After many months of backlash, Microsoft then suspended the recovery. On Thursday, the company speak It was re -revoked. It is only available for insiders who have access to the preview version of Windows 11 Build 26100.3902. Over time, the feature will be wider. Microsoft officials wrote:

Recall (Preview)* Save your time by providing a completely new way to find what you have seen or done on PC safely. With Copilot+ PC ability, it is now possible to quickly find and return to any applications, websites, images or documents just by describing its content. To use it, you will need to choose to participate to save the fast -taken photos, which is your activity image and register to Windows Hello to confirm your presence so you can show you to access a fast photography. You always control the fast -taken photos and can temporarily pause the fast photos at any time. When you use your Copilot+ PC throughout the working day on documents or presentations, make video calls and convert contexts through activities, the recovery will have frequent photos and help you find things faster and easier. When you need to find or return to something you have done before, reopen and verify with Windows Hello. Once you have found what you are looking for, you can reopen the application, website or document or use click to do to act on any image or text in the quick photo you find.

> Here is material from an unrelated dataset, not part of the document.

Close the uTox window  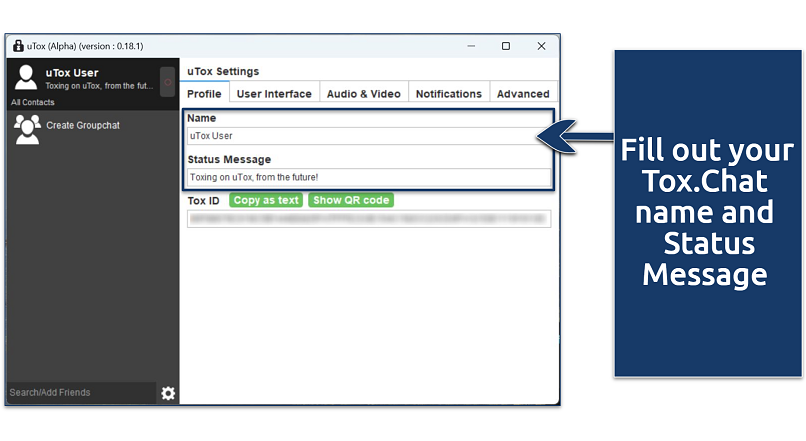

Microsoft is hoping that the concessions requested to choose to participate and the ability to suspend recovery will help quell the collective rebellion that broke out last year. It may not be for many reasons.

First, even if users A never chose to recall, they do not control the installation on the user B to Z. That means whatever user A sent to them will be screenshot, handled with optical and COPIT AI character identification and then stored in the database is indexed on other devices of other users. That will indiscriminate all types of sensitive documents of users A, including photos, passwords, medical conditions and videos and encrypted messages. EQUAL Private guide My writer Written on Mastodon:

This feature will unfortunately extract your information from any safety software you may have used and store it on this person's computer in a way that can be less safe.

Of course this person can take screenshots manually all of this, but this feature makes even a goodwill person may not be aware of it, or maybe it is safe enough.

This feature has not been fully released, but it will probably be soon.

The presence of an easy -to -find database to easily grasp every time of waking up will also be a Bonanza for others who do not have the best benefit of users. The degree of detailed archives will certainly have to follow the plaster of the lawyers and the government. Actors threaten management to install their spyware on a device will no longer have to scan it for the most sensitive data stored there. Instead, they will exploit it as soon as they make a password storage database right now.

Microsoft did not respond immediately a message asking why it introduced less than a year after this feature had such a cold reception. For critics, the recovery is likely to be one of the most dangerous examples of ResponseThe term has been cast recently for unwanted shoe polish and other features on existing products that sometimes have negligible benefits for users.

This story initially appeared on Ars Technica.